# Exercise directions
In the entries, find all lines that hold the word "table" and copy them.

# Data records
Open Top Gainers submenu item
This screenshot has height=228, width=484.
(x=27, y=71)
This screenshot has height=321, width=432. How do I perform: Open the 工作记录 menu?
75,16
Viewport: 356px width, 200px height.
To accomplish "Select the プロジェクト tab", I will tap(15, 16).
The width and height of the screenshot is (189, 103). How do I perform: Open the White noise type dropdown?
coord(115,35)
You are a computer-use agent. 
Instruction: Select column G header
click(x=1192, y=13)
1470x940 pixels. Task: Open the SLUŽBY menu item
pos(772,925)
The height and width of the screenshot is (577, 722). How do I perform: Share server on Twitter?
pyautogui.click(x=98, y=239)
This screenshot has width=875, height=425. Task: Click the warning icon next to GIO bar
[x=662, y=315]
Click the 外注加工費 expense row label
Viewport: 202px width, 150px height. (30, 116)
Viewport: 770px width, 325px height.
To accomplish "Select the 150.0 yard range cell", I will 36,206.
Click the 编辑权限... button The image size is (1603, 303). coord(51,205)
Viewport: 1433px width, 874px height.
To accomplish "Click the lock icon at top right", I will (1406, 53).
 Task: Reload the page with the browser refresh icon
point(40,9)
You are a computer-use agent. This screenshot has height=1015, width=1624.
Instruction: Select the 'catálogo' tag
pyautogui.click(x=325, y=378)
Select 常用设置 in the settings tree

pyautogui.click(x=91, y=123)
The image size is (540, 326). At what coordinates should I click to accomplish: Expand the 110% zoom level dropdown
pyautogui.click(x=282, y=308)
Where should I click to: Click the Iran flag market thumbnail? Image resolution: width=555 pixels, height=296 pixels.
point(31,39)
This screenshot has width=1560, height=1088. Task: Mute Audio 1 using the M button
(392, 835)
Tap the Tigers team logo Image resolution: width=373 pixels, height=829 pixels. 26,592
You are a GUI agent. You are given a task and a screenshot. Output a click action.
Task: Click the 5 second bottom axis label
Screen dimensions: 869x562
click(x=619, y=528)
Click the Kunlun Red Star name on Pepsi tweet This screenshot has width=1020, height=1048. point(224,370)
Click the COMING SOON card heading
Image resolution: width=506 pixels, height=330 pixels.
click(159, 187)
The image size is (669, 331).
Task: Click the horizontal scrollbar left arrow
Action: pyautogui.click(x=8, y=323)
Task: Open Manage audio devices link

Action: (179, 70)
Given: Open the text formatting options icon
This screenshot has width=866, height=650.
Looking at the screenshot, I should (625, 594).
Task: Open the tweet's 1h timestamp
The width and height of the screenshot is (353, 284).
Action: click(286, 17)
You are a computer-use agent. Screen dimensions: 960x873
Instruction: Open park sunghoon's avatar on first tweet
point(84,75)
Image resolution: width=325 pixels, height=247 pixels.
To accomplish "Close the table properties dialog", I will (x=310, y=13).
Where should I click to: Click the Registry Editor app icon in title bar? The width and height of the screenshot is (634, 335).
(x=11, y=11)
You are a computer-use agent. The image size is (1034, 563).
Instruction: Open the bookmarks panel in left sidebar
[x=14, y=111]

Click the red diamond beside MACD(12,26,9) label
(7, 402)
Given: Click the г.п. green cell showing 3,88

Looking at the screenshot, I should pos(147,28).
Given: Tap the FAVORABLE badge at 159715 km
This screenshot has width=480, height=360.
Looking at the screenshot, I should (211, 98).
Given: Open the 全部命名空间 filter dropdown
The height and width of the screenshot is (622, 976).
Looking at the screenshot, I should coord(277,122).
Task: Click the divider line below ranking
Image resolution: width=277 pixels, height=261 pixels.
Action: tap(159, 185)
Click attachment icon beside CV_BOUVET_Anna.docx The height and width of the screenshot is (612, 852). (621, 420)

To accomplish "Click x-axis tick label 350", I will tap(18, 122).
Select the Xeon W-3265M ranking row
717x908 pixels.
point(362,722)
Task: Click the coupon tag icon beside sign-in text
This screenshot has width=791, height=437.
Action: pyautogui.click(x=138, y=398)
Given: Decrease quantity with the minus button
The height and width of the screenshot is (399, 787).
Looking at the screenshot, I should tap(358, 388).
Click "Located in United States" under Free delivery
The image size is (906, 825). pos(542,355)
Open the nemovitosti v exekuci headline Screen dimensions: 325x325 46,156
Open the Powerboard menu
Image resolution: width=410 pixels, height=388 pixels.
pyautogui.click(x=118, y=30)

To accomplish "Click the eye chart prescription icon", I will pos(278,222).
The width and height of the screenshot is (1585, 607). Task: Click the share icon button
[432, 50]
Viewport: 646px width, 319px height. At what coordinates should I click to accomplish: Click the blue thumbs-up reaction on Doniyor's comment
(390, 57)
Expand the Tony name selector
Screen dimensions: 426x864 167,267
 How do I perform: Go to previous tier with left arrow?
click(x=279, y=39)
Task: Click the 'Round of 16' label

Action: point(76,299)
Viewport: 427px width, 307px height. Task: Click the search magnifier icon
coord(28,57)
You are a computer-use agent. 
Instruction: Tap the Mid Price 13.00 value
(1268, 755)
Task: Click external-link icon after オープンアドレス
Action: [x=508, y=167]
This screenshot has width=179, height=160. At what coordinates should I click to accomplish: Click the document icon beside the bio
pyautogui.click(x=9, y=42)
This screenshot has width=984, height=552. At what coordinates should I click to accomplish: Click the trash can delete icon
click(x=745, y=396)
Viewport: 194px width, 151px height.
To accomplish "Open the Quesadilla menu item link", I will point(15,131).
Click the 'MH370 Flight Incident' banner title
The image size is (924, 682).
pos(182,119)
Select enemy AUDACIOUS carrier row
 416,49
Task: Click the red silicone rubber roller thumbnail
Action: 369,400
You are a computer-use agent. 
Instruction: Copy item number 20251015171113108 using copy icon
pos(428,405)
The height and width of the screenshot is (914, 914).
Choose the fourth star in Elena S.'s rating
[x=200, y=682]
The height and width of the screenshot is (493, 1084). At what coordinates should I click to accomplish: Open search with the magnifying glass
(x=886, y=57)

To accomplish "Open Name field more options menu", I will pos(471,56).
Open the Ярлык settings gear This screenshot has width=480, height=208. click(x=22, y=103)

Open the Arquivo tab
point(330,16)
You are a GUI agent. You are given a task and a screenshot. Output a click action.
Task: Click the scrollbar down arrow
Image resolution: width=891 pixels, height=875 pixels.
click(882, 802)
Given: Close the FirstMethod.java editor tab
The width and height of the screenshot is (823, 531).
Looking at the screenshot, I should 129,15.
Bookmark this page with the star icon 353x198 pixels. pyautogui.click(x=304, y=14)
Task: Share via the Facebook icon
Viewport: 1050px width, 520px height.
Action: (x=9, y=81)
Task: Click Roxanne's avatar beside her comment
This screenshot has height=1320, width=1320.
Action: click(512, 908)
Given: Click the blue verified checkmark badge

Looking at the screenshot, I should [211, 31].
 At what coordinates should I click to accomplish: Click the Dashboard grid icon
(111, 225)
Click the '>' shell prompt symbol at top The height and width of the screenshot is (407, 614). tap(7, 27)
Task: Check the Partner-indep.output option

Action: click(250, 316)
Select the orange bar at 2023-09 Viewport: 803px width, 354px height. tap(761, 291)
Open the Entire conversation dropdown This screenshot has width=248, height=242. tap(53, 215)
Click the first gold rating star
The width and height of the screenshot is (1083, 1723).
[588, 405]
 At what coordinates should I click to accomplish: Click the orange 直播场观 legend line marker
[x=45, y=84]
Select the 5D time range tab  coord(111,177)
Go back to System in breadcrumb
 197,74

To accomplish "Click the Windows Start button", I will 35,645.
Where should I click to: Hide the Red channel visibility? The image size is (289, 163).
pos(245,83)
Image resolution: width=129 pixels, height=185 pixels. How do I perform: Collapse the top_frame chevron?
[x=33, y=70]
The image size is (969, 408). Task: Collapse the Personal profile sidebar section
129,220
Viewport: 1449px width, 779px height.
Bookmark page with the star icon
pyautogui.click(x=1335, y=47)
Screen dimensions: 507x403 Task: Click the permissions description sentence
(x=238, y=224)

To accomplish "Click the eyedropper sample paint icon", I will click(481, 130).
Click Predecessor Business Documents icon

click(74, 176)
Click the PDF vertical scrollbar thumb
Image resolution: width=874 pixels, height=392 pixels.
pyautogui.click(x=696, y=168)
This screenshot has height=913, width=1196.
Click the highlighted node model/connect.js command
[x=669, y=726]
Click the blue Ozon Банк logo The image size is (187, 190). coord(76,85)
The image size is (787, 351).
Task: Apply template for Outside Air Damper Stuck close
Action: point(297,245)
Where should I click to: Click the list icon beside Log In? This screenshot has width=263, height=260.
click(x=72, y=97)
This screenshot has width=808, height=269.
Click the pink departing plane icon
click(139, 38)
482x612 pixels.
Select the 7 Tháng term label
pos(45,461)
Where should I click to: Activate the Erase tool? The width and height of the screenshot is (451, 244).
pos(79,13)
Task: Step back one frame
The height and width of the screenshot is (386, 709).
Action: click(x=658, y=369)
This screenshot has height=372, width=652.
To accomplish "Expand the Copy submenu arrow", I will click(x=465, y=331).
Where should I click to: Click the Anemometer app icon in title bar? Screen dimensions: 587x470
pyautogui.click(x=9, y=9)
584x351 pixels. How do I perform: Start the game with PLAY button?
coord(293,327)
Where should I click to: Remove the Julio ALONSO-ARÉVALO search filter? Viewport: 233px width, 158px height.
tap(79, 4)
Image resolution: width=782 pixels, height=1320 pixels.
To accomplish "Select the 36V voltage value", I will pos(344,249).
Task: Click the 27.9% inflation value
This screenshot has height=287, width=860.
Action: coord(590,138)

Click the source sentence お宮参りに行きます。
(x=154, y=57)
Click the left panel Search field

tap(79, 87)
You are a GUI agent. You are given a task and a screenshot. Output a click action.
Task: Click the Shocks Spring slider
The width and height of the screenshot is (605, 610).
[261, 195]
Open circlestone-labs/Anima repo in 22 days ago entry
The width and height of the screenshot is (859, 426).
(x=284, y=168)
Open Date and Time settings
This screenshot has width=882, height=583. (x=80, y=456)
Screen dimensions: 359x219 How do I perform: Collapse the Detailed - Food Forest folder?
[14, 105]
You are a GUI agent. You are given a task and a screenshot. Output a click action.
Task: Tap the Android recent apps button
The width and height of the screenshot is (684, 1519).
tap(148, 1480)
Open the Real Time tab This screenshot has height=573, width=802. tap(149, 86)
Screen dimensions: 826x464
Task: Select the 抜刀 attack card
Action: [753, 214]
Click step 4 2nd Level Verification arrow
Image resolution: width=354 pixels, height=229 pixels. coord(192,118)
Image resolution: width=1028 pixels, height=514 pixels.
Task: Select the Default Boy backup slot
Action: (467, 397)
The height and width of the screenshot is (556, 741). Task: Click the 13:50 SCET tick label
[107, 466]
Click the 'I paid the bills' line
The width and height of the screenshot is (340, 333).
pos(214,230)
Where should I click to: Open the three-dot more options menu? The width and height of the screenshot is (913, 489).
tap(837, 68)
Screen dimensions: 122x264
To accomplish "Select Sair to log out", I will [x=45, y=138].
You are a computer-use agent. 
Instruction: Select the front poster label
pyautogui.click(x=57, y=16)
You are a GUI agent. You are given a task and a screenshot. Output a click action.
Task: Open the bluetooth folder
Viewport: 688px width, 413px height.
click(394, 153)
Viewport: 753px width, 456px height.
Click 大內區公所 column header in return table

# Written reply
To accomplish "Close the table properties dialog", I will (x=310, y=13).
Click 大內區公所 column header in return table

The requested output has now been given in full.